If Congress remains deadlocked and does not pass the bill by Sept. 30, Hawkins said D.C. could lose about $1.4 million from its Ryan White funding allocation.

She said the city received about $26.9 million in Ryan White funds for the current fiscal year.

"We really won't know the exact amount until the bill is passed and the numbers are calculated," Hawkins said.

She said the bill includes a provision that could subject D.C. to further cuts in funds by requiring cities and states to spend all of their Ryan White funds in a given fiscal year before they become eligible for a percentage of new funds the following year. In the past, D.C. often has failed to spend large portions of its federal AIDS funds in the year the funds were disbursed to the city due to problems in the city's AIDS office.

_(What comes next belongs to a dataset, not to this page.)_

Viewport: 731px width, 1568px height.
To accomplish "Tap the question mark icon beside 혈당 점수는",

Hawkins said that under the current version of the pending Ryan White reauthorization bill, if D.C. and other jurisdictions don't "obligate" at least 98 percent of their Ryan White funds by the end of the fiscal year, they would be eligible for only about half of the Ryan White funds it received the previous year. She said it was unclear whether federal officials would interpret "obligated" funds as funds that were spent or funds earmarked for specific programs or community groups that carry out the city's AIDS programs.

In either case, Hawkins said, the District stands to lose millions of dollars if it doesn't "get its act together" in disbursing federal AIDS funds in a timely fashion.

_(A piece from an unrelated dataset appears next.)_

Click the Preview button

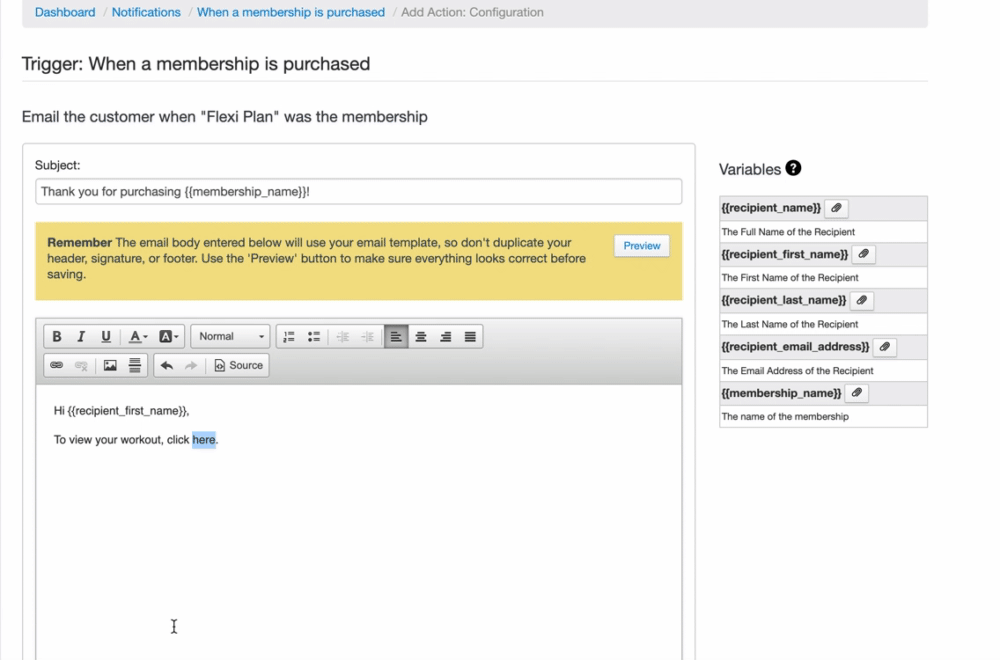641,246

Gay D.C. Councilmember David Catania, who chairs the Council's Committee on Health, has criticized the city's procurement and AIDS office leaders for not moving quickly enough to disburse federal AIDS funds.

Carl Schmid, federal affairs director of the AIDS Institute, and Jim Driscoll, an official with AIDS Health Care Foundation, said their groups support the current bill as the best possible compromise likely to clear Congress.

"It's the product of a series of compromises between different groups and different interests," said Schmid.

"Everybody has acted in good faith," said Driscol, in referring to the bipartisan coalition of senators and House members who drafted the bill and who, according to Driscoll made numerous changes at the suggestion of AIDS groups.

"Most of the parties are taking a loss and most of the parties are making gains in at least when you consider the overall bill," he said.